Once complete, the witness statements will be sent to the Respondent and they will likewise send theirs to the Applicant. It is then necessary to review the Respondent’s statements in detail and begin to gauge the quality of their evidence and whether it will ultimately “stand up at trial”.
If the claim involves, for example, complex financial matters or allegations of forgery etc, it is likely that the parties will need to agree to the appointment of an independent expert (eg a forensic accountant) to provide an expert’s report dealing with certain aspects of the alleged fraud. That person will also be required to give evidence at court. More often than not the court will insist on a single expert being instructed by both parties, but on occasion it might be that each party will seek to rely upon its own expert on a particular issue.
Experts need to be fully briefed and instructed pursuant to the Civil Procedure Rules 1998 and there are strict guidelines as to how this is to be done to ensure the independence of the expert in the proceedings is maintained.
Throughout the entire litigation process, either party to the proceedings may make an Interim Application. Essentially this is the ability to apply to court for various types of orders, such as:
A Respondent seeking to vary the terms of an Order;
A Respondent seeking to discharge an Order;
Applications to strike-out some or part of a party’s pleaded case;
Applications for specific disclosure;
Requests for Further Information in circumstances where a party’s pleaded case is unclear;
An application for security for costs;
An application for committal of a Respondent to prison for not complying with the terms of a Freezing Order.

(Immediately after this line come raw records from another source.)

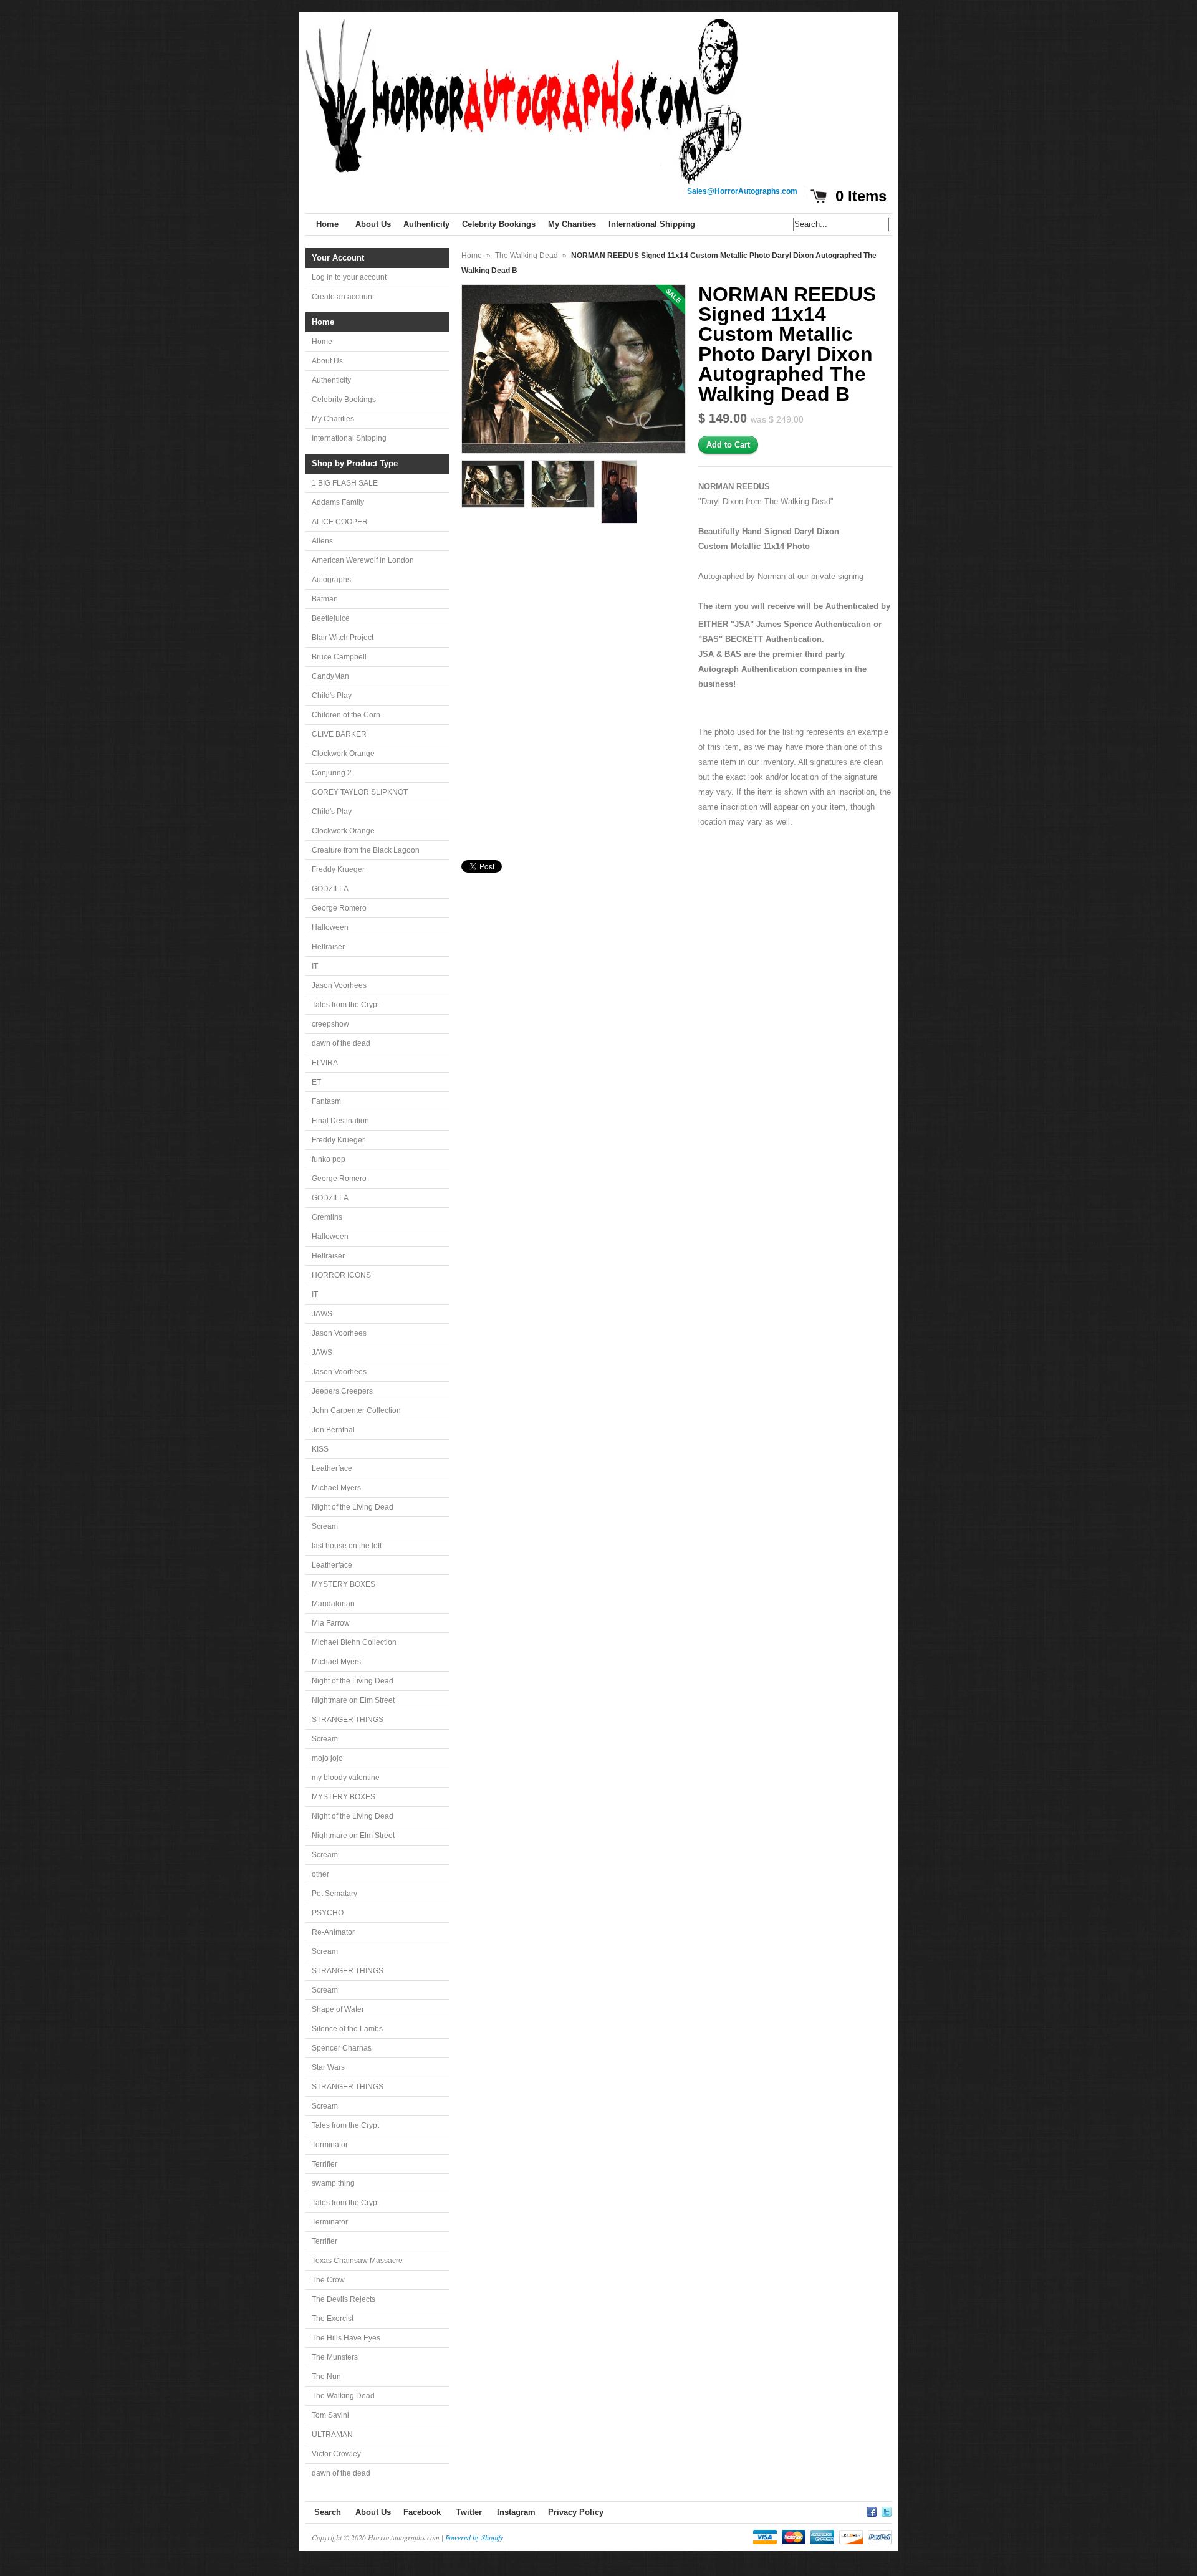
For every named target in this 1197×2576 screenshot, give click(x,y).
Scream (325, 1526)
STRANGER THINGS (347, 1719)
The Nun (326, 2376)
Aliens (322, 541)
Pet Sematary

Often, these types of applications cannot be foreseen at the outset of the proceedings but their possibility must be factored into proceedings of this nature as it is unusual to run a case without making (or facing) at least some interim applications.
Preparation for trial
The parties will then need to make time and / or resource to prepare for trial. In large cases, this is an extensive exercise as it is the Applicant’s responsibility to prepare all of the relevant paperwork in to paginated bundles ready for the court. Often many duplicate sets need to be produced so that all relevant parties have a single set of files from which to work from.
As part of the preparation for trial, it is very common to have meetings with the Barrister acting for the Applicant and these need to be factored into any proceedings. Dependant on when the Barrister was instructed, a brief will also have to be delivered detailing all of the background to the case, enclosing all of the pleaded documents and any ancillary evidence and providing detailed instructions as to what is sought. This Brief can take some time to prepare, as it effectively is an extension of the evidence in support of the claim. The barrister (unless previously involved) will come in cold and have to read such documents to come up to speed and understand the claim.
Equally, there is often considerable correspondence between the parties to the claim, together with correspondence with the Court, third parties, such as the experts, forensic accountants and investigators.
Ultimately, if the matter is not capable of settlement and / or the parties not willing to enter in to amicable settlement, the case will end up at trial. Trials in complex cases involving fraud can be lengthy indeed due to the very detailed nature of the allegations and the number of witnesses often required to attend Court (including expert witnesses).
Complex cases are likely to last a minimum of 10 days and representatives of the Applicant needs to be aware that attendance at Court throughout this period is required.
If the Applicant is a person, or has a nominated individual (where a company brings a claim), to provide evidence then that individual will usually be required to attend the trial and be cross-examined by the Defendant’s barrister on the evidence in support of the claim (and any other evidence filed in the proceedings).